Kaum zu glauben, ertönt hier doch rund um die Uhr ein ohrenbetäubendes Konzert. Je nach Tageszeit treten dabei verschiedene Solisten in den Vordergrund. Doch den penetranten Grundton bestimmen die Zikaden, deren Zirpen die Lautstärke eines Düsenjets erreichen. Lachend berichtet Mobarak von Touristen, die nach Langkawi kämen, und sich nach der ersten Nacht über den durchdringenden Feueralarm beschwerten. „Man muss sich auf die Insel einlassen.“
Das schönste Ereignis sei die Hochzeit der Adler
Begünstigt durch das große Durcheinander geologischer Formationen, hat sich eine unglaubliche Artenvielfalt entwickelt, die sich auf kleinstem Raum den Platz teilt. Auf einem Hektar, erklärt der Naturführer, sind mehr Tierarten zu finden als in ganz Europa.
Am 26. Dezember 2004, dem Tag des verheerenden Tsunamis, fiel den Naturführern auf, dass die Tiere des Waldes sich auf die mächtigsten Bäume zurückzogen. Raubvögel saßen neben Eichhörnchen. In friedlicher Eintracht angesichts der drohenden Gefahr. Auch weil die Menschen solche Warnungen lesen konnten, gab es hier keine Todesopfer zu beklagen.
Diese kleinen Wunder will Mobarak den Besuchern Langkawis vermitteln, ihnen erklären, warum die Geckos nicht von der Decke fallen und welchen Zweck die Bäume verfolgen, wenn sie die Affen mit ihren Früchten berauschen und abstürzen lassen. „Damit sie es nicht nochmal machen.“ Das schönste Ereignis aber, das diese Insel zu bieten hat, sei die Hochzeit der Adler. Wenn diese während der Paarung ineinander verkeilt in einen spiralförmigen Sinkflug gehen.

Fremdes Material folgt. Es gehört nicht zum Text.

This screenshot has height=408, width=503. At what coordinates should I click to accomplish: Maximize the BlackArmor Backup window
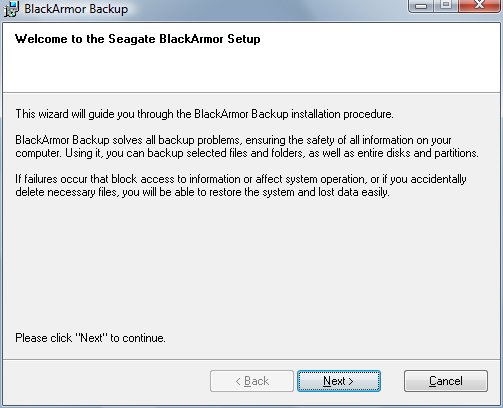(446, 5)
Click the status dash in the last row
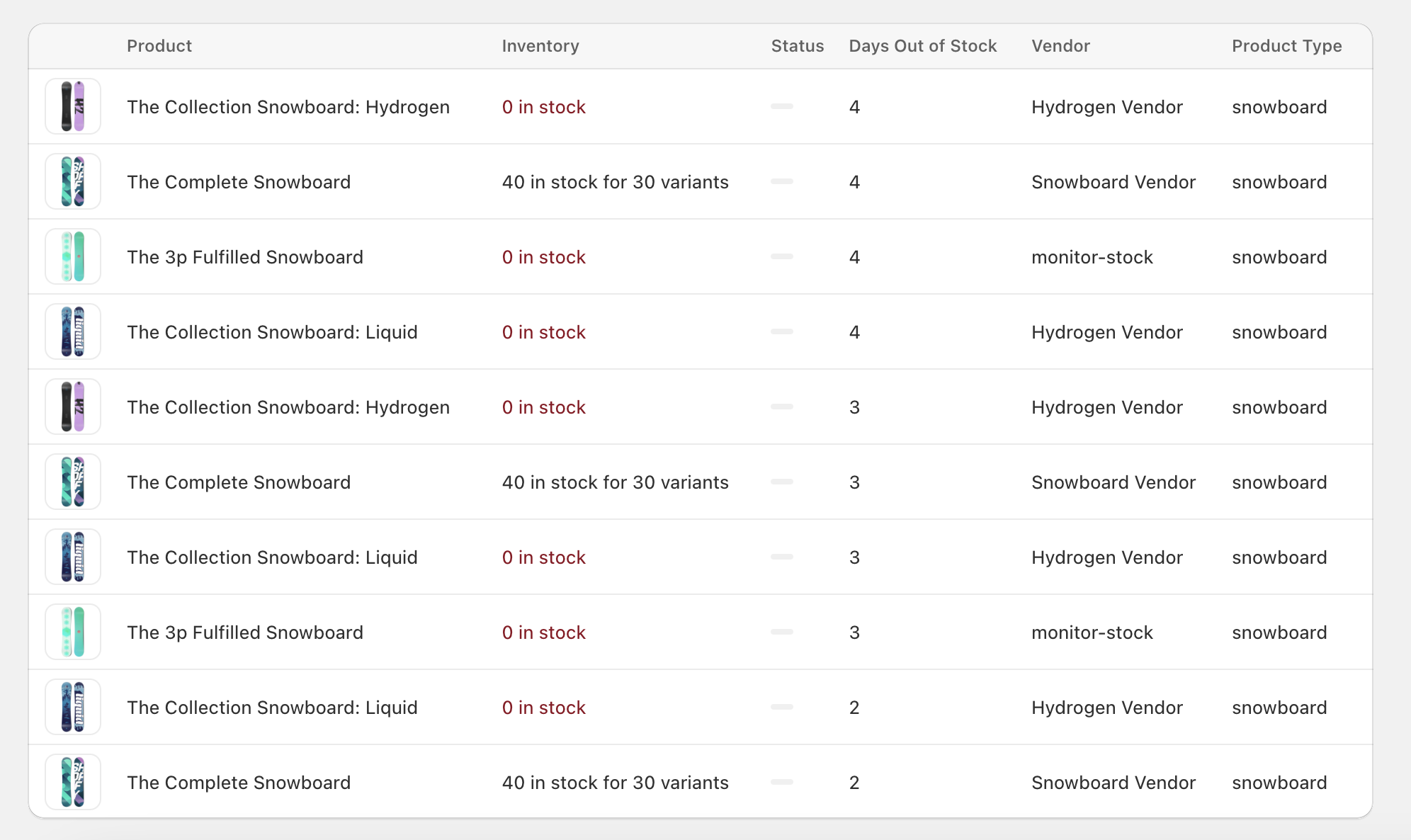This screenshot has width=1411, height=840. coord(781,781)
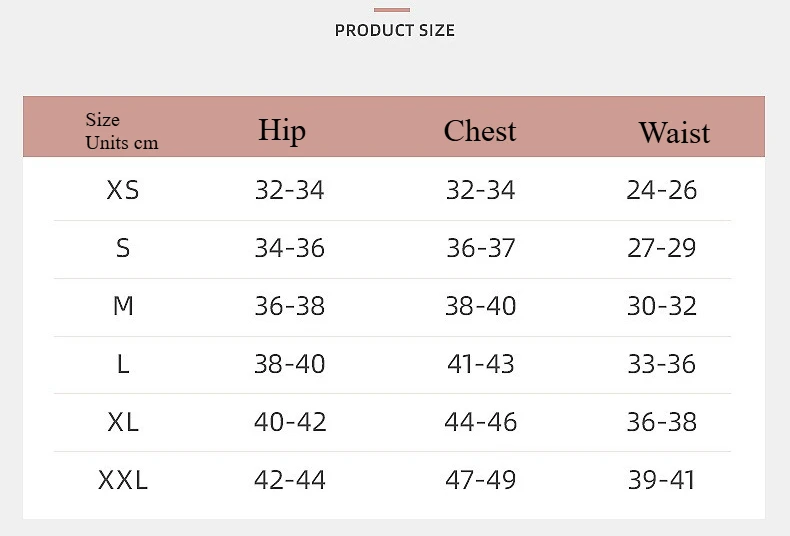This screenshot has width=790, height=536.
Task: Click the M waist value 30-32
Action: (x=662, y=306)
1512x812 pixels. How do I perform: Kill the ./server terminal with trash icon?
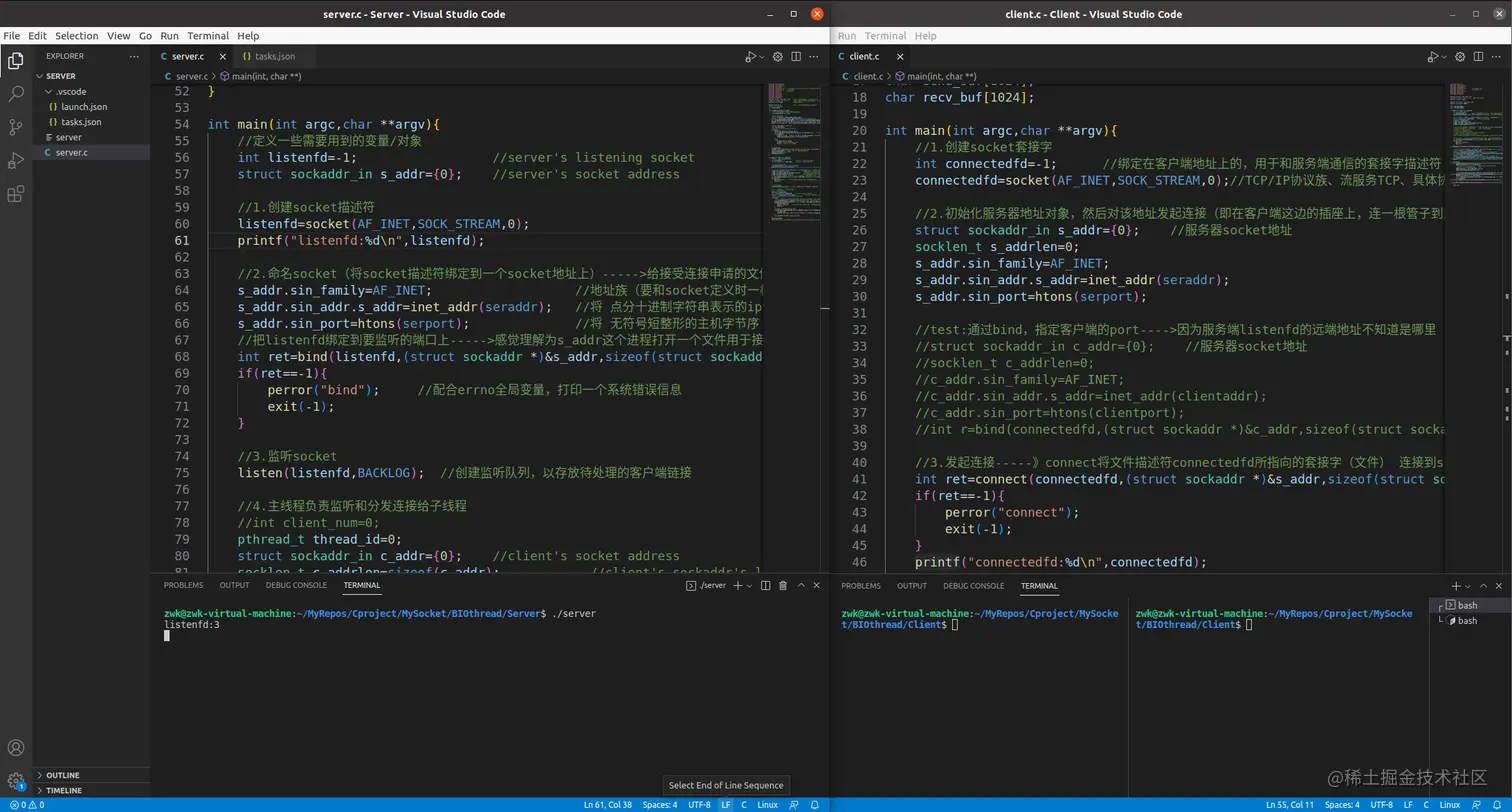[x=783, y=586]
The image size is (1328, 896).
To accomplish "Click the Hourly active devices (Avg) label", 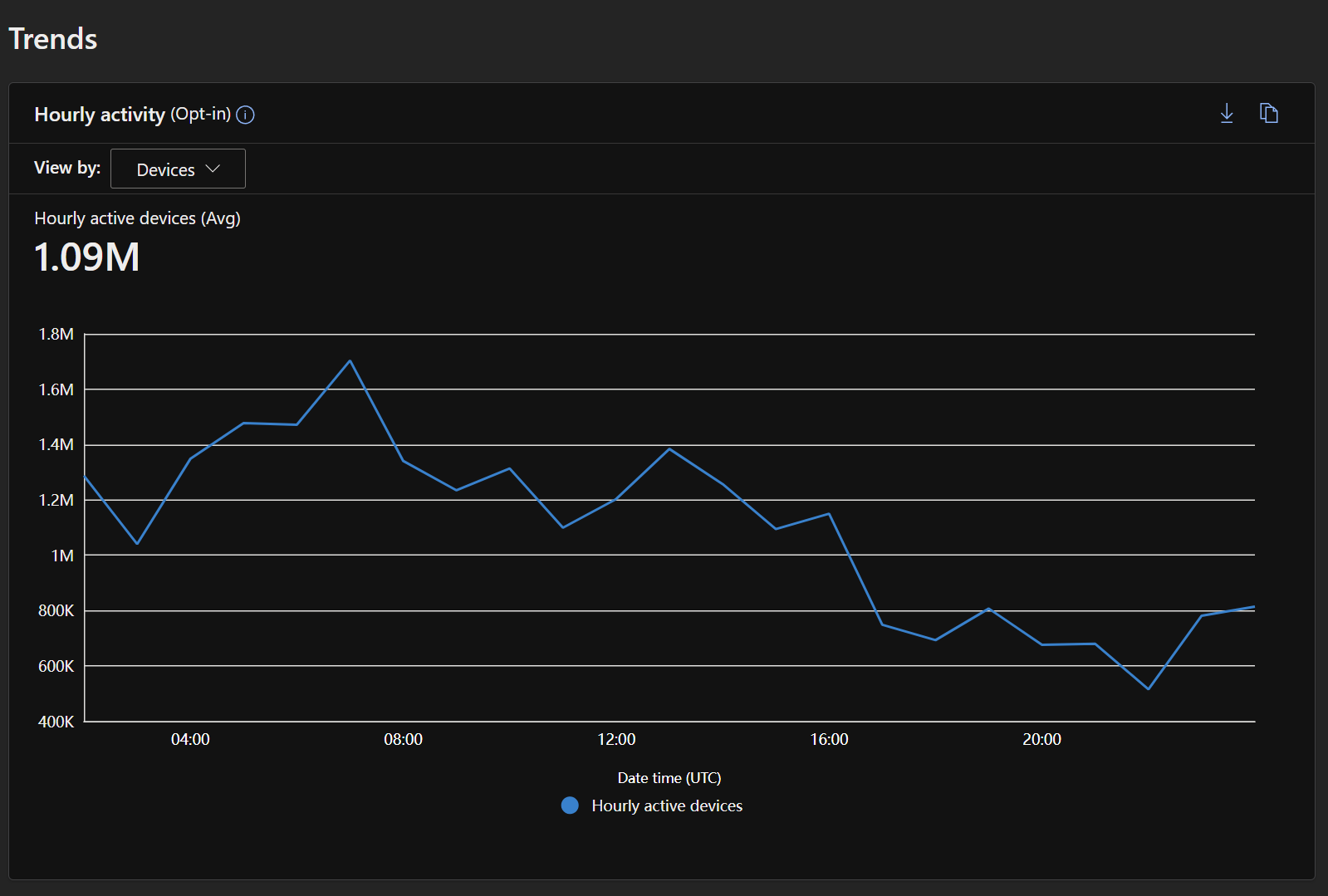I will click(137, 218).
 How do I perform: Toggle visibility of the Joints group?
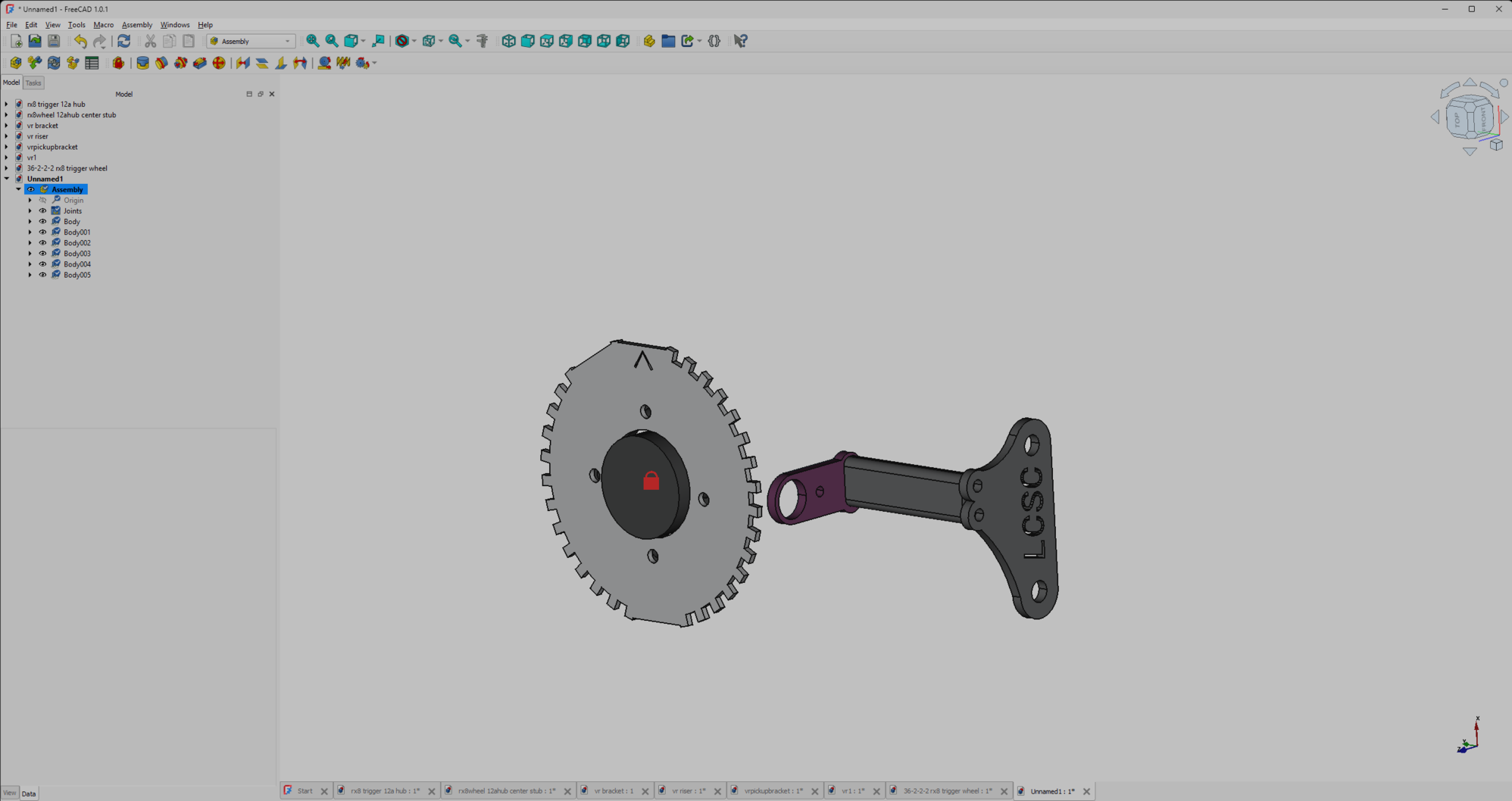coord(42,211)
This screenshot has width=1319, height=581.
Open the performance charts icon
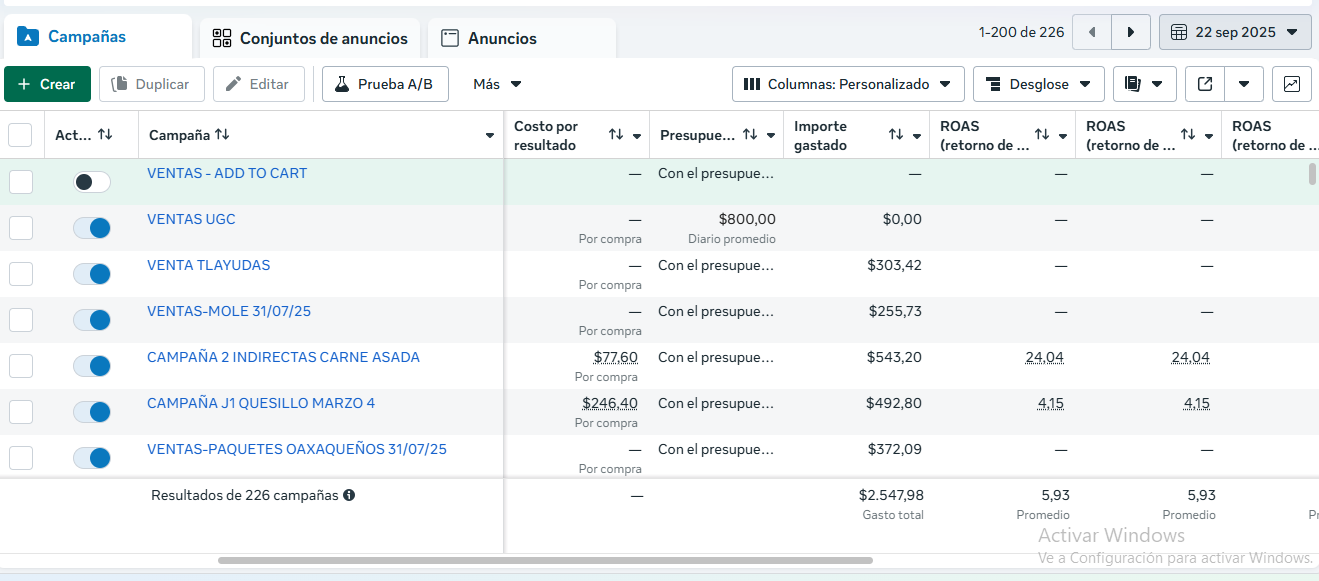1291,84
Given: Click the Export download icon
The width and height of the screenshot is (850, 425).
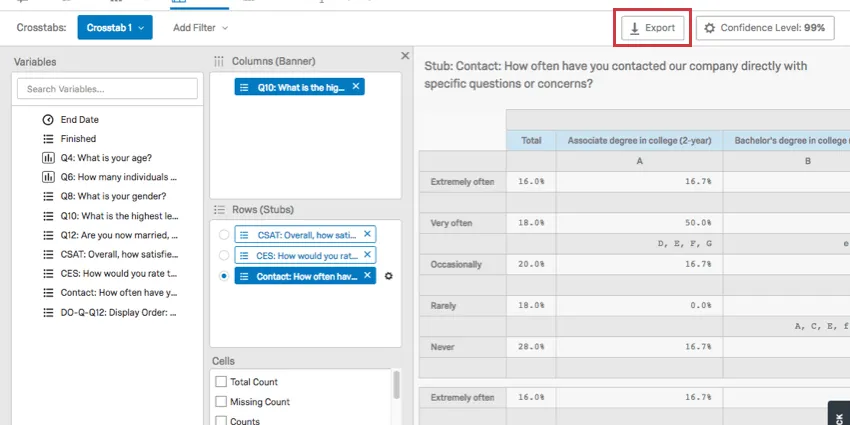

Eigentlich, sagt Mobarak, sei er einfach nur ein sehr passionierter Spanner. „Ich weiß, wer hier im Dschungel mit wem schläft.“ Dann steht er auf. Richtet sich seinen Zopf. Vielleicht findet er heute sein Lieblingstier, den Doppelhornvogel. Wenn dieser mit seinen mächtigen Schwingen startet, klingt er wie eine Dampflok. Kurz hält der Meister inne. Bläst seine Backen auf, schnauft ein paar Mal lautstark, lacht. Dann verschwindet er in der grünen Wand.
Reisetipps für Langkawi
Hinkommen
Mit Quatar Airways bis Kuala Lumpur, ab 600 Euro, dann mit Malindo Air nach Langkawi.
Unterkommen
Zum Beispiel im Berjaya Langkawi, das Doppelzimmer kostet ab 430 Euro.